Nur die Deutschen haben für Fichte deswegen auch einen „Nationalcharakter“ (S. 201), was immer dies auch sein möge, und finden in Volk und Vaterland „irdische Ewigkeit“ (S. 203), soll heißen: Lebt der Mensch nur sein Leben, so ist er vergänglich, und sein Dasein ist nichtig. Sinn und Wert erhält das Leben nur, wenn der Mensch sich als Teil einer ewigen Kette geistigen Lebens begreifen kann, und diese Ewigkeit wird ihm durch den Fortbestand seiner Nation garantiert. Um diese zu retten, muss der Mensch bereit sein zu sterben – die Nation muss ihm aber umgekehrt nichts dafür bieten. Denn nicht einmal die „neue National-Erziehung“ ist für die Menschen da, sondern die Menschen sollen mit ihrer Hilfe zu willigen Werkzeugen der sittlichen Weltordnung werden: „Daß er [der Zögling] um seiner Erhaltung und seines Wohlseyns willen im Leben sich regen und bewegen könne, muß er gar nicht hören…“ (S. 127).

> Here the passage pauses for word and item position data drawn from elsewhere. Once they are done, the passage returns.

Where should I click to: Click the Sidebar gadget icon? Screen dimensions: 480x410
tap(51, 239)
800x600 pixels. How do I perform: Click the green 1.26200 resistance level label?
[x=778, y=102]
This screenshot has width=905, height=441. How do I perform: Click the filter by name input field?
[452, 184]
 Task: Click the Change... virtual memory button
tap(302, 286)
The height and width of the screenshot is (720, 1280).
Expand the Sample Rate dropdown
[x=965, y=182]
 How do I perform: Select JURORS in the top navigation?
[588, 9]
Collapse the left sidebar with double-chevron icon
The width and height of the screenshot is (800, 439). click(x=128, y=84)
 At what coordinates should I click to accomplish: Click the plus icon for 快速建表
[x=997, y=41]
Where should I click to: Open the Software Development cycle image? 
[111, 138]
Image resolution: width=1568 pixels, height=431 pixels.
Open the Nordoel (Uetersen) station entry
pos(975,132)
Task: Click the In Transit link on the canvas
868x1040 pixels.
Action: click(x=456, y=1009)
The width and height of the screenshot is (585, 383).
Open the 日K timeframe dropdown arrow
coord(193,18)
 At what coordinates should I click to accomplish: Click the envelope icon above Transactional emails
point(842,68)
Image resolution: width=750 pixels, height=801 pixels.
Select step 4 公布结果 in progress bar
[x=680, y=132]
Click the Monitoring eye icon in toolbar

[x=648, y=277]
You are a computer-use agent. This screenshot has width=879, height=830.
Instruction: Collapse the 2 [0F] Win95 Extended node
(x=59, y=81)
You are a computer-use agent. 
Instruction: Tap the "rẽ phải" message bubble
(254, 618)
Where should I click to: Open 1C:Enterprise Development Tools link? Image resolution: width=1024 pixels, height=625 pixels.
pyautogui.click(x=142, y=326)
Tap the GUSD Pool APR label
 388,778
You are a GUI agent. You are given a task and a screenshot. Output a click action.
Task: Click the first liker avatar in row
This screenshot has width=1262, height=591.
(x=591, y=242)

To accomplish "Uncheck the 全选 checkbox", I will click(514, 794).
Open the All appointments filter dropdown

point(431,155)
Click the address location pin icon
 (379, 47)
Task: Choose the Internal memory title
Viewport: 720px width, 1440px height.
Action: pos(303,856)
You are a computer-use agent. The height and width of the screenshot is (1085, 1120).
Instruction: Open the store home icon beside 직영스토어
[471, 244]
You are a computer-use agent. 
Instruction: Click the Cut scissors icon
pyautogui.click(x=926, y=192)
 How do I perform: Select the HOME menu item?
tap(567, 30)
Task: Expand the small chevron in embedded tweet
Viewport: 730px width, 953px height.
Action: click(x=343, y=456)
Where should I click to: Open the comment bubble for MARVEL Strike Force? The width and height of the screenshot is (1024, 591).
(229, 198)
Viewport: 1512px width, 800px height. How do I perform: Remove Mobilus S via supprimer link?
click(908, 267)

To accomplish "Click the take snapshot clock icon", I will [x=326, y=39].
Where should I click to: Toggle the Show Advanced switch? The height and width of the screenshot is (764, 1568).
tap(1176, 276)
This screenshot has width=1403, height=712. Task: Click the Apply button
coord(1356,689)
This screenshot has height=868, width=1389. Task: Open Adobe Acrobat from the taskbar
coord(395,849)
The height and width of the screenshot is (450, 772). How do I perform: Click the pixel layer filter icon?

Soll die heutige Jugend für diese Gedanken tatsächlich ihren „Harry Potter“ weglegen und sich in die geschraubten Formulierungen eines Bildungsbürgers aus dem neunzehnten Jahrhundert einlesen? Gibt es keine besseren Vorbilder für ein nicht allein an Nützlichkeit orientiertes Bildungsideal? Oder, um noch eine Rezension aus dem Jahr 1808 zu zitieren: „Dies also wäre die Morgenröte der neuen Welt, die schon angebrochen ist und die Spitzen der Berge vergoldet? – Armes Deutschland!“ (zitiert nach der Einführung, S. 78).